Records from a data collection:
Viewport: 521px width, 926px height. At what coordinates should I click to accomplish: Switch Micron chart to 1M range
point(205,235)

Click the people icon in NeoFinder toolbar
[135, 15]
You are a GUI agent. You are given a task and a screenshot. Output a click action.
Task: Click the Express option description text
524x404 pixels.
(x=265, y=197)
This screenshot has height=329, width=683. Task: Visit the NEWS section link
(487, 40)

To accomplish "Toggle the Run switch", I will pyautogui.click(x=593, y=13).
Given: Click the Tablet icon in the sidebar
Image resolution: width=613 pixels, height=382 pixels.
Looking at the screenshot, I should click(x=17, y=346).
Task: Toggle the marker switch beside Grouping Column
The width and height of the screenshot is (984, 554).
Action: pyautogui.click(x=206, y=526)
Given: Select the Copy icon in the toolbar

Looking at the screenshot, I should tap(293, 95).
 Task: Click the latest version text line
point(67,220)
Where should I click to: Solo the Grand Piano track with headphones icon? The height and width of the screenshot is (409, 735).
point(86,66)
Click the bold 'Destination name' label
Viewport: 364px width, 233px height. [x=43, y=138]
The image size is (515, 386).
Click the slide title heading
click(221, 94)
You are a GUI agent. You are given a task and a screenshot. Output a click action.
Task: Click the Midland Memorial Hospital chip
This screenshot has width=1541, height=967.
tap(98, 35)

_Your goal_:
Rewrite all the records above, changing every "icon" to "symbol" and leaving everything else unchanged.

_Solution_:
Viewport: 521px width, 926px height. At what coordinates should I click to accomplish: Switch Micron chart to 1M range
point(205,235)

Click the people symbol in NeoFinder toolbar
[135, 15]
You are a GUI agent. You are given a task and a screenshot. Output a click action.
Task: Click the Express option description text
524x404 pixels.
(x=265, y=197)
This screenshot has height=329, width=683. Task: Visit the NEWS section link
(487, 40)

To accomplish "Toggle the Run switch", I will pyautogui.click(x=593, y=13).
Given: Click the Tablet symbol in the sidebar
Image resolution: width=613 pixels, height=382 pixels.
Looking at the screenshot, I should click(x=17, y=346).
Task: Toggle the marker switch beside Grouping Column
The width and height of the screenshot is (984, 554).
Action: pyautogui.click(x=206, y=526)
Given: Select the Copy symbol in the toolbar

Looking at the screenshot, I should tap(293, 95).
 Task: Click the latest version text line
point(67,220)
Where should I click to: Solo the Grand Piano track with headphones symbol? The height and width of the screenshot is (409, 735).
point(86,66)
Click the bold 'Destination name' label
Viewport: 364px width, 233px height. [x=43, y=138]
The image size is (515, 386).
Click the slide title heading
click(221, 94)
You are a GUI agent. You are given a task and a screenshot. Output a click action.
Task: Click the Midland Memorial Hospital chip
This screenshot has width=1541, height=967.
tap(98, 35)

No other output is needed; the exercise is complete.